* _Brief_
Copy nothing but the lines below running from the line containing "The image size is (1024, 715)." through the line containing "This screenshot has width=952, height=529.", both end lines included.

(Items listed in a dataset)
--
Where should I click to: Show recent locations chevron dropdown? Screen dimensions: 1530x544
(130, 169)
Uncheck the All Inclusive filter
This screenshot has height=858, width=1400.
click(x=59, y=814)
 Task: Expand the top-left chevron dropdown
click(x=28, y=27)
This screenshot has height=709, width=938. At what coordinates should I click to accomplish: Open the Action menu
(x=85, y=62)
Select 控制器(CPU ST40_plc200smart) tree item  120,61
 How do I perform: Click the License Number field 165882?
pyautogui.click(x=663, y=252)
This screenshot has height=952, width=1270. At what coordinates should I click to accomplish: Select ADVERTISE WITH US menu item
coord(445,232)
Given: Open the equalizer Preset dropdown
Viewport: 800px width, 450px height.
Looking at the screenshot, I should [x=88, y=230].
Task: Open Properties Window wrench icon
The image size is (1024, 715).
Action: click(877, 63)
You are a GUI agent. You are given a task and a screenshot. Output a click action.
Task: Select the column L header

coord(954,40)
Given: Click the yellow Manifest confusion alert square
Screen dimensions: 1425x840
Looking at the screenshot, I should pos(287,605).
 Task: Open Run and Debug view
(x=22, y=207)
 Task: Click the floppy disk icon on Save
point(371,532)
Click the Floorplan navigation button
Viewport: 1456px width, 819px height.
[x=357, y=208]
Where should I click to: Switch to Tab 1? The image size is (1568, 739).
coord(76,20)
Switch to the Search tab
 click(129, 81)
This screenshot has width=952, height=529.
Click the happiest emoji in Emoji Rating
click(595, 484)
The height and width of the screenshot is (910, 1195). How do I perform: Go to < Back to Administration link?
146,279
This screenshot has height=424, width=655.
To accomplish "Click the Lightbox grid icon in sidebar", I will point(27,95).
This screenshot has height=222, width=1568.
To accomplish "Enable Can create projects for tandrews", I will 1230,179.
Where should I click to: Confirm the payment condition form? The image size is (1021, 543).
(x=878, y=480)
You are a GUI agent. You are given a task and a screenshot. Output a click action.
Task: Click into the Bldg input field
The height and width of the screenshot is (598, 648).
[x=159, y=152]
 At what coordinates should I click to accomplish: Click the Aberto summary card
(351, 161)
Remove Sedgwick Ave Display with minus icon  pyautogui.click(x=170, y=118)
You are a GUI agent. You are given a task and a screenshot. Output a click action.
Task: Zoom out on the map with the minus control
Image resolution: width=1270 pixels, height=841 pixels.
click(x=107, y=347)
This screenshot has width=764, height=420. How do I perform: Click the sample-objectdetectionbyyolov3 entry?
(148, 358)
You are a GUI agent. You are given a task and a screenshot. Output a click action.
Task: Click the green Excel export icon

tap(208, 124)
--
* _Result of the exercise_
The image size is (1024, 715).
Action: click(877, 63)
You are a GUI agent. You are given a task and a screenshot. Output a click action.
Task: Select the column L header

coord(954,40)
Given: Click the yellow Manifest confusion alert square
Screen dimensions: 1425x840
Looking at the screenshot, I should pos(287,605).
 Task: Open Run and Debug view
(x=22, y=207)
 Task: Click the floppy disk icon on Save
point(371,532)
Click the Floorplan navigation button
Viewport: 1456px width, 819px height.
[x=357, y=208]
Where should I click to: Switch to Tab 1? The image size is (1568, 739).
coord(76,20)
Switch to the Search tab
 click(129, 81)
This screenshot has width=952, height=529.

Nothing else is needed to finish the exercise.